Thanks for telling me about the dns_reply.log because mine is empty and stays that way.

Hardware is an Intel Xeon E5-4667v4 with 18 cores on an ASRock X99 Taichi, and the NICs are Intel PRO/1000 on a PCI card.

error.log logged 4 of these since I cleared the log yesterday:
PFB_FILTER - 6 | pfb_daemon_dnsbl_index [ 12/6/23 03:16:41 ] Failed validation [ - ]

dnsbl.log and unified.log frequently log a block that is not reflected in the GUI "Alerts" tab, and they never log a block from one of my workstations, even though the ping itself is blocked.

Updates are set at 04:15, so the entries from the dnsbl_parsed_error.log must be happening during the update:

I don't see any errors in the VPN log and it seems normal to me.

The DNS Resolver log frequently shows THROWAWAY responses which I don't recall seeing before this incident:

I tried python mode for DNSBL about a year ago but ran into trouble with that and my research showed those problems were inherent in the python implementation so I stopped using it since.
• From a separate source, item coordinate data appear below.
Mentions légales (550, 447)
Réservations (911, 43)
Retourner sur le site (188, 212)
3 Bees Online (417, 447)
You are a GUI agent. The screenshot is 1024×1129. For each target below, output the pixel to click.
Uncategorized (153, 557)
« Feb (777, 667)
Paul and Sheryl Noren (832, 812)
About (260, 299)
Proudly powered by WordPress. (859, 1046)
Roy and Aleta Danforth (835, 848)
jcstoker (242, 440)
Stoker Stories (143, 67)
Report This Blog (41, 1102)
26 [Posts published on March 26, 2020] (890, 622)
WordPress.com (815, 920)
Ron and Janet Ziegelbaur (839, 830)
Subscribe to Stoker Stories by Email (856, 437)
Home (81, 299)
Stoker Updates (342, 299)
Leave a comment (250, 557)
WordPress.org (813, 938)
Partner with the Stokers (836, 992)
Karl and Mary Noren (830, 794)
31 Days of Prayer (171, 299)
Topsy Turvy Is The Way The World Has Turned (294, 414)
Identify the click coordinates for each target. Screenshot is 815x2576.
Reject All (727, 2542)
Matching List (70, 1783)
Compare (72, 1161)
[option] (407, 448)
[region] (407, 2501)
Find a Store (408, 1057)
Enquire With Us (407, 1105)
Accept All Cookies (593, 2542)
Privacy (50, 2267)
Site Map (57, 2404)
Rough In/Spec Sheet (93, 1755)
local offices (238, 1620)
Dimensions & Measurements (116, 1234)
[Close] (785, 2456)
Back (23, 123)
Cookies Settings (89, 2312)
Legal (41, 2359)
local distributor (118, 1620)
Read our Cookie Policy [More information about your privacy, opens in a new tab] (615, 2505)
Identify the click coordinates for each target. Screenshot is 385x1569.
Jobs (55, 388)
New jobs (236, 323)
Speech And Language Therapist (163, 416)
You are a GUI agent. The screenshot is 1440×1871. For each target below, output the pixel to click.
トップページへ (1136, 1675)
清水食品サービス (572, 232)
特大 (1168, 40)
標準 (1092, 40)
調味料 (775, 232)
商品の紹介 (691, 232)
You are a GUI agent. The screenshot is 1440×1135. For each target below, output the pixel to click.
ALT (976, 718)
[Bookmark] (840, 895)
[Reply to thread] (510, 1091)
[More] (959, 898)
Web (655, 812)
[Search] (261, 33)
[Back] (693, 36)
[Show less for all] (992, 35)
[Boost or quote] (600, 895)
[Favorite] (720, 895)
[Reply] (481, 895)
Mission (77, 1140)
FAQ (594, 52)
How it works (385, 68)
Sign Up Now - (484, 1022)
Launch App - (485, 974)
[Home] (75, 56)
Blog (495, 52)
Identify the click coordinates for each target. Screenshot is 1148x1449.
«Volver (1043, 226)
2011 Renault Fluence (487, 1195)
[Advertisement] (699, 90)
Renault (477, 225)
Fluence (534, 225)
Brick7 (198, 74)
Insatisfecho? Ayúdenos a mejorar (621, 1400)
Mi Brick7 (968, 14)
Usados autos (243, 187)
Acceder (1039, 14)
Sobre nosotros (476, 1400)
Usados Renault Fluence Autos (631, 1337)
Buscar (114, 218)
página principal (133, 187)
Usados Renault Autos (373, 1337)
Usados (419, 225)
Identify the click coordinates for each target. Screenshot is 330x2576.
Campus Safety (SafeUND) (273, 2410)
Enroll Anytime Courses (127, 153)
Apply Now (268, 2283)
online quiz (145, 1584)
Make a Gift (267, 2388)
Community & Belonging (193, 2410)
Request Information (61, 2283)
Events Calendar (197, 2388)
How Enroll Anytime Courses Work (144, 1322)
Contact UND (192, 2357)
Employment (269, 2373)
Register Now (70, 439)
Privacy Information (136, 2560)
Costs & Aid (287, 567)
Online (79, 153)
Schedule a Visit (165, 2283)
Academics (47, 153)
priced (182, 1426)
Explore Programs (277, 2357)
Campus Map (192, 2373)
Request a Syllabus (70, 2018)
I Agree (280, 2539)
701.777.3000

I've long since forgotten the specifics.

jrey

@py said in Update to 3.2.0_7 breaks DNSBL:

PFB_FILTER - 6 | pfb_daemon_dnsbl_index [ 12/6/23 03:16:41 ] Failed validation [ - ]

^^ in the error.log and dnsbl_parsed_error (screen image) time stamps don't match.

in the pfblockerng.log find this section in the latest processing
===[ DNSBL Domain/IP Counts ]

what is the number for total ?

and what do the numbers under this section look like
pfSense Table Stats

and then at very end what is the timestamp here ?
UPDATE PROCESS ENDED [ 12/6/23 10:30:53 ]

Can you share your complete DNS resolver settings, General and Advance.
also the from the DNSBL config page. (just the sections DNSBL, DNSBL Webserver Config, and DNSBL Configuration)

Thanks

py

@jrey Those timestamps were not intended to match.

===[ DNSBL Domain/IP Counts ] ===================================

3632259 total

pfSense Table Stats

table-entries hard limit 400000
Table Usage Count 36389

UPDATE PROCESS ENDED [ 12/6/23 04:34:48 ]

---

DNS Resolver settings:

DNSBL Settings:

Thanks!

Draco

@jrey said in Update to 3.2.0_7 breaks DNSBL:

on the top list, the 10.10.10.1 is not even a DNS server -- that is the DNSBL web page. Don't select that in your list. (I've actually created a patch on my system to just remove that from the list for testing, so in cases where "ALL" is selected it can't possibly be used. )

I don't suppose you'd care to share that patch? I have Unbound set to ALL so it's grabbing the 10.10.10.1 entry as well.

• draco

jrey

@Draco

Of course I could.

but a counter question to this statement

I have Unbound set to ALL

might be:
Why?

jrey

@py

if you want to before starting, you can clear pfblockerng.log and error.log on the
firewall > pfBlockerNG > Logs (select the log to display and there is a a trash can on the right) will just make it cleaning to see new entries

Firewall > pfBlockerNG > DNSBL
Change DNSBL Mode to "Unbound Python Mode"
for Options that appear after doing that

Select (Check Enable) DNS Reply Logging, DNSBL Blocking, HSTS Mode
Save DNSBL Settings

Then DNS Resolver config
Enable Python Mode (if not already check)
Module order is Pre Validator
Python Module Script is pfb_unbound
SAVE (button at bottom)
(then scroll back up top page) Apply Changes

Then Firewall > pfBlockerNG -> Update
Force -> Reload -> DNSBL

Process start time ?
Process End time?
new errors in either of the above mentioned log files ?

test and report the changes you see.